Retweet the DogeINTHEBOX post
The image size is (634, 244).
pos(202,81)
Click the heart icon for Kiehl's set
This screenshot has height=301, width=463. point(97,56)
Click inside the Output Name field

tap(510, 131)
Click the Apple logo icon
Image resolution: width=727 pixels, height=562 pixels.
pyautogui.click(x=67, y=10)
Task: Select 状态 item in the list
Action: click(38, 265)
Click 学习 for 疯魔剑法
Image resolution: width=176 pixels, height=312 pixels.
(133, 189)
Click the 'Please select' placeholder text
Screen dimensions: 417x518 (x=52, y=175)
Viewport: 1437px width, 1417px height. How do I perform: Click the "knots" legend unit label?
++++++
• Exercise aim: Produce a verbatim copy of the lines from the one holding "Image resolution: width=176" to the final line of the data, and nothing more.

• Task solution:
Image resolution: width=176 pixels, height=312 pixels.
(133, 189)
Click the 'Please select' placeholder text
Screen dimensions: 417x518 (x=52, y=175)
Viewport: 1437px width, 1417px height. How do I perform: Click the "knots" legend unit label?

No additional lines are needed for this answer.